SYNOPSIS

SUBROUTINE SGEQPF(

M, N, A, LDA, JPVT, TAU, WORK, INFO )

    

INTEGER INFO, LDA, M, N

    

INTEGER JPVT( * )

    

REAL A( LDA, * ), TAU( * ), WORK( * )

PURPOSE

This routine is deprecated and has been replaced by routine SGEQP3. SGEQPF computes a QR factorization with column pivoting of a real M-by-N matrix A: A*P = Q*R.

ARGUMENTS

M (input) INTEGER

The number of rows of the matrix A. M >= 0.

N (input) INTEGER

The number of columns of the matrix A. N >= 0

A (input/output) REAL array, dimension (LDA,N)

On entry, the M-by-N matrix A. On exit, the upper triangle of the array contains the min(M,N)-by-N upper triangular matrix R; the elements below the diagonal, together with the array TAU, represent the orthogonal matrix Q as a product of min(m,n) elementary reflectors.

LDA (input) INTEGER

The leading dimension of the array A. LDA >= max(1,M).

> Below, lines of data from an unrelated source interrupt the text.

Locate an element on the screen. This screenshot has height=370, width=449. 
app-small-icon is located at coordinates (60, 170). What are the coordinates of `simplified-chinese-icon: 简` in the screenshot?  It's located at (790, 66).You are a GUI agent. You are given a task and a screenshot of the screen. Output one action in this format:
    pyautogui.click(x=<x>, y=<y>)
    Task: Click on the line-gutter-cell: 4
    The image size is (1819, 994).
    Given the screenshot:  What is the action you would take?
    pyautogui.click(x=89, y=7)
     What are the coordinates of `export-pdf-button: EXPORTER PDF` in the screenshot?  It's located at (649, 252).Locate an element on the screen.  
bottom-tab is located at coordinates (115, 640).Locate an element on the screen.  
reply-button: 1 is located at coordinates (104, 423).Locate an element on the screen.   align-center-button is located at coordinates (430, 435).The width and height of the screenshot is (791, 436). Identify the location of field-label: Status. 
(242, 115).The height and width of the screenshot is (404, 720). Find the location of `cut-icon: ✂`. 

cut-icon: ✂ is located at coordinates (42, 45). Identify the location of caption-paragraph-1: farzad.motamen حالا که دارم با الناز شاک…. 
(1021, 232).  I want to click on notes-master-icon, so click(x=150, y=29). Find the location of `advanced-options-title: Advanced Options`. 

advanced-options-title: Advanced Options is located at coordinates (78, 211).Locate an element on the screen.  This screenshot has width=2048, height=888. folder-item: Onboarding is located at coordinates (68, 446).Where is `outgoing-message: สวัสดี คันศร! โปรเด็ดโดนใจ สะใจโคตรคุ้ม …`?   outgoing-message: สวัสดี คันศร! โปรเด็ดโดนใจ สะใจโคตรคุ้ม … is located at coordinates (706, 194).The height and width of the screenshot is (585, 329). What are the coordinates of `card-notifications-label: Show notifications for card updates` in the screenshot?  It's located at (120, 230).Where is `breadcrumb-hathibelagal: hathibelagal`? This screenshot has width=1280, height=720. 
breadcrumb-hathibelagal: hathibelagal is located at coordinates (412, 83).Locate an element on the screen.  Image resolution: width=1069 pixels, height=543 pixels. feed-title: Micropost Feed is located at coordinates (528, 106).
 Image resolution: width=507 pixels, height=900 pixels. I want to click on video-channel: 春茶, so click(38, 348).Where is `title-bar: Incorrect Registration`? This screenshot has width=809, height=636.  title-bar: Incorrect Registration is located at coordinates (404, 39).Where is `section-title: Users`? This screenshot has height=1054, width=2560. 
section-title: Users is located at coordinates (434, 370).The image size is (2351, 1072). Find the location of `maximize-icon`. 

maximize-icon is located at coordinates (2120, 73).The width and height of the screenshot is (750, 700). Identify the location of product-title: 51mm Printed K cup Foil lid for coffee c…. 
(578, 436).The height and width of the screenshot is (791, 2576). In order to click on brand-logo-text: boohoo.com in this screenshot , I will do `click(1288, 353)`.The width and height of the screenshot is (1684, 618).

JPVT (input/output) INTEGER array, dimension (N)

On entry, if JPVT(i) .ne. 0, the i-th column of A is permuted to the front of A*P (a leading column); if JPVT(i) = 0, the i-th column of A is a free column. On exit, if JPVT(i) = k, then the i-th column of A*P was the k-th column of A.

TAU (output) REAL array, dimension (min(M,N))

The scalar factors of the elementary reflectors.

WORK (workspace) REAL array, dimension (3*N)

INFO (output) INTEGER

= 0: successful exit
< 0: if INFO = -i, the i-th argument had an illegal value

FURTHER DETAILS

The matrix Q is represented as a product of elementary reflectors
   Q = H(1) H(2) . . . H(n)
Each H(i) has the form

   H = I - tau * v * v'
where tau is a real scalar, and v is a real vector with
v(1:i-1) = 0 and v(i) = 1; v(i+1:m) is stored on exit in A(i+1:m,i). The matrix P is represented in jpvt as follows: If

   jpvt(j) = i
then the jth column of P is the ith canonical unit vector. Partial column norm updating strategy modified by

  Z. Drmac and Z. Bujanovic, Dept. of Mathematics,

  University of Zagreb, Croatia.

  June 2006.
For more details see LAPACK Working Note 176.